» **MATERIAL PROVIDED**
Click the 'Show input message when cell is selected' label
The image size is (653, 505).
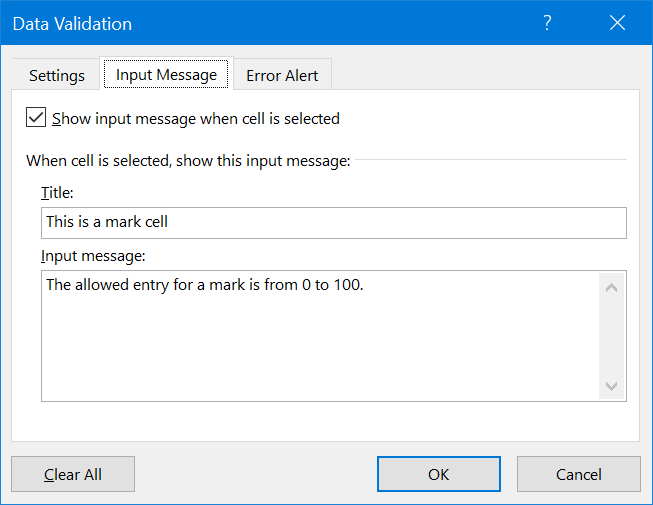pyautogui.click(x=196, y=119)
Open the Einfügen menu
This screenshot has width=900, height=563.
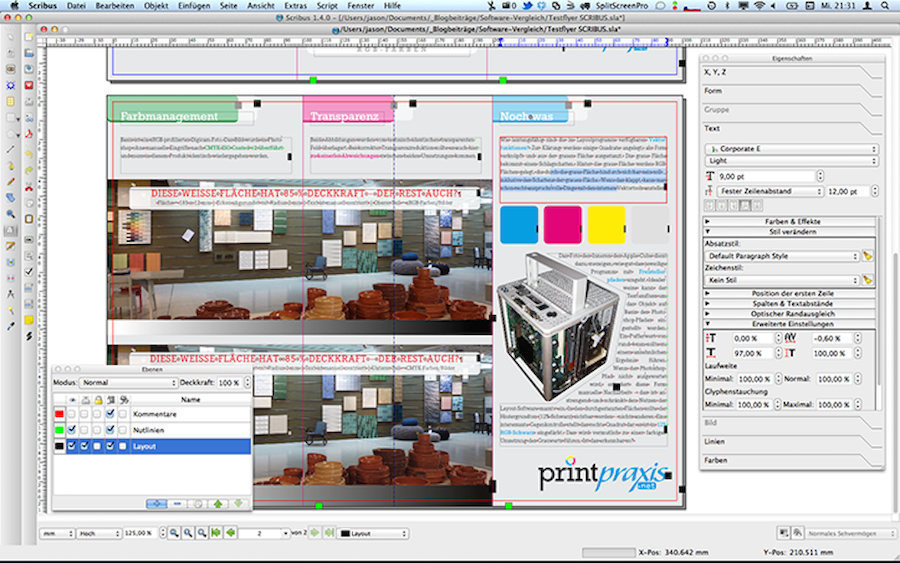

» **PROBLEM**
Only the lines from the one with "Open the Einfügen menu" through the last line of the records above are wanted, copied exactly and with pictures omitted.

» **RESULT OF THE TASK**
Open the Einfügen menu
This screenshot has width=900, height=563.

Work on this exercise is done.